「日本車クオリティ」は逆に負の遺産なのか?――13年耐える“高品質信仰”が阻むデジタル刷新のジレンマ、中国車・世界販売首位で考える
新興国で進む中国主導の電力網

新興国市場において、中国車はその圧倒的な価格競争力で現地の需要を独占しつつある。これは車両の販売に留まらず、
・太陽光発電
・蓄電池
・送電インフラ
を含めたエネルギー構造の転換をパッケージとして提案する国家戦略と連動している。石油依存からの脱却を狙う新興国にとって、中国車を選択することは、
「中国主導の次世代電力網への帰順」
を意味する。
これに対し、日本車は北米や欧州などの成熟市場に依存し、中東やアフリカでは高品質な中古車需要に支えられてきた。しかし、安価な中国製新車が大量に流入することで、日本車が築いてきた中古車流通によるブランド循環は崩壊の危機にある。

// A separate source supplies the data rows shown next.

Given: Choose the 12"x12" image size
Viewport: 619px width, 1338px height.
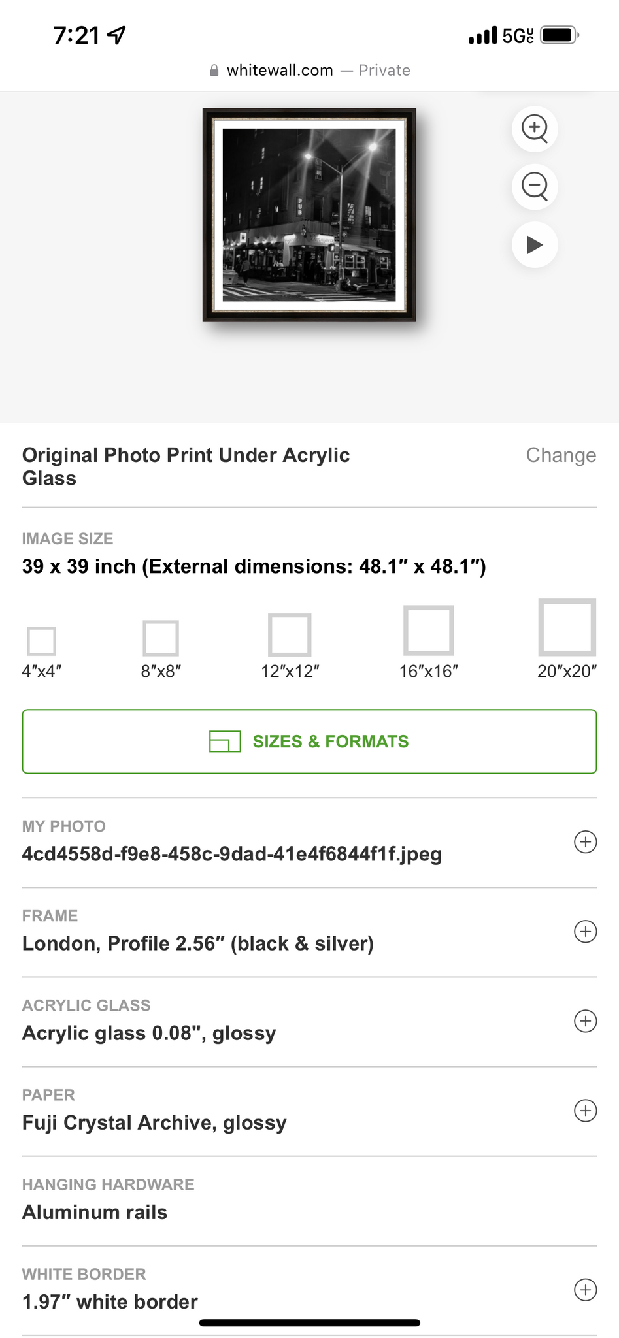Looking at the screenshot, I should [290, 634].
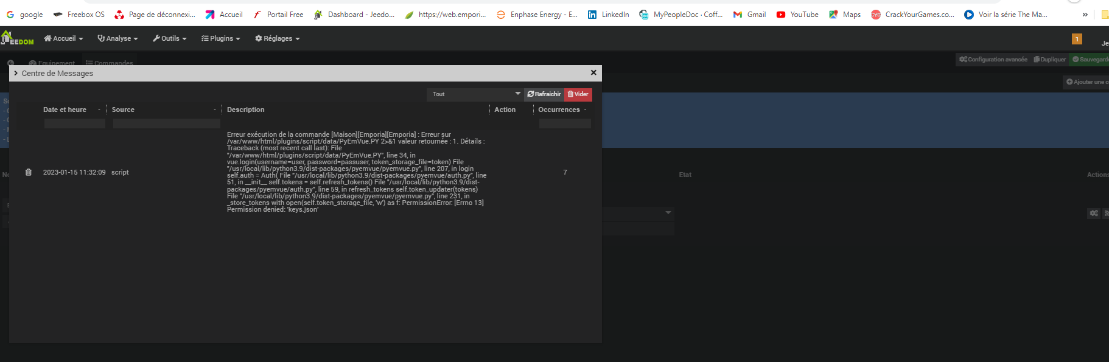Open the Tout filter dropdown
Viewport: 1109px width, 362px height.
click(x=475, y=94)
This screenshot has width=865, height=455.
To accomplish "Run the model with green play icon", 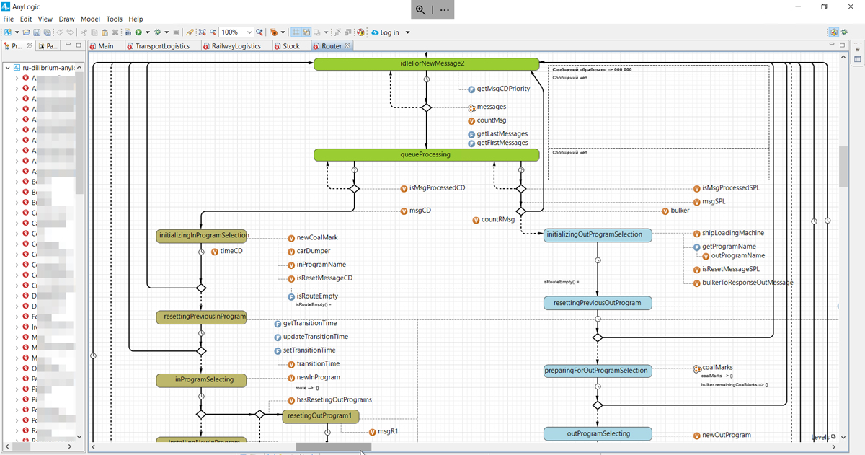I will point(138,32).
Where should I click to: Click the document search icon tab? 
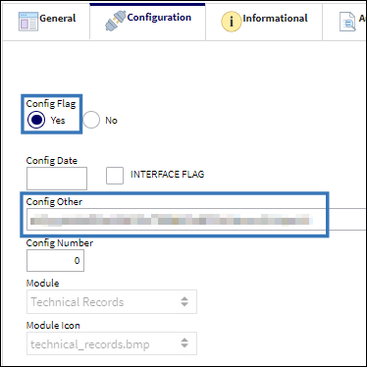pyautogui.click(x=347, y=22)

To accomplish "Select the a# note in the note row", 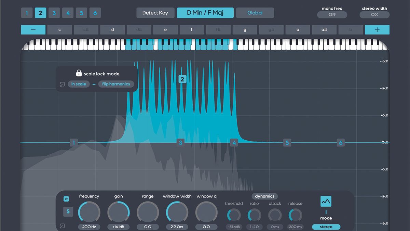I will pyautogui.click(x=324, y=30).
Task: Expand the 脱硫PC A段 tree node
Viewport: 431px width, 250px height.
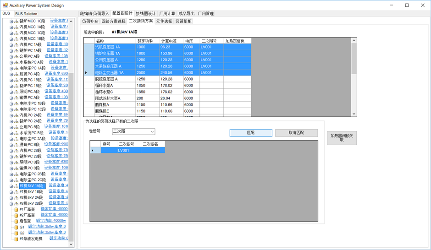Action: point(11,74)
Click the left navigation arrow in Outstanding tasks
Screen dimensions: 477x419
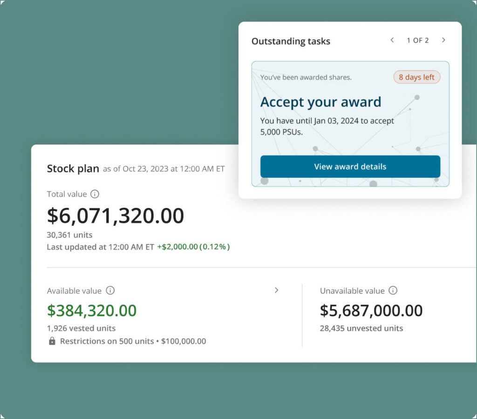(x=392, y=41)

タイにおける日本車のシェアが過去5年で9割から7割へ低下した事実は、信頼性という旧来の価値基準が、
「最新の機能と低価格を両立する合理性」
に上書きされた結果である。欧州でも中国車のシェアは約7%まで拡大し、ハンガリーやトルコでの現地生産開始は、域内での供給網の不可逆的な変化を象徴している。
中国車はインフォテインメント装備を拡充し、大画面ディスプレイやスマートフォンとの高度な連携による体験価値を最優先している。消費者の認知が
「車は大型のモバイルデバイスである」
という方向にシフトした結果、日本車が得意とする走行安定性や精緻な機械構造は、平均的なユーザーにとって知覚しにくい過剰な品質へと追いやられた。
日本国内での平均使用年数は約13年に達し、長期使用を前提とした堅牢な設計が日本車の評価を支えてきたが、デジタル化の速度が加速する現在、10年以上変わらないハードウェアを使い続けることは、ソフトウェアの鮮度という観点からは価値の棄損を意味する。ユーザーが数年単位での買い替えを前提とするようになれば、耐久性を重視する姿勢は、コストを不必要に押し上げる負の遺産となる。
日本メーカーはソフトウェア定義車両(SDV)による巻き返しを急ぐが、ハードウェアを情報の器と見なす発想への転換が遅れれば、消費者の関心を繋ぎ止めることは困難である。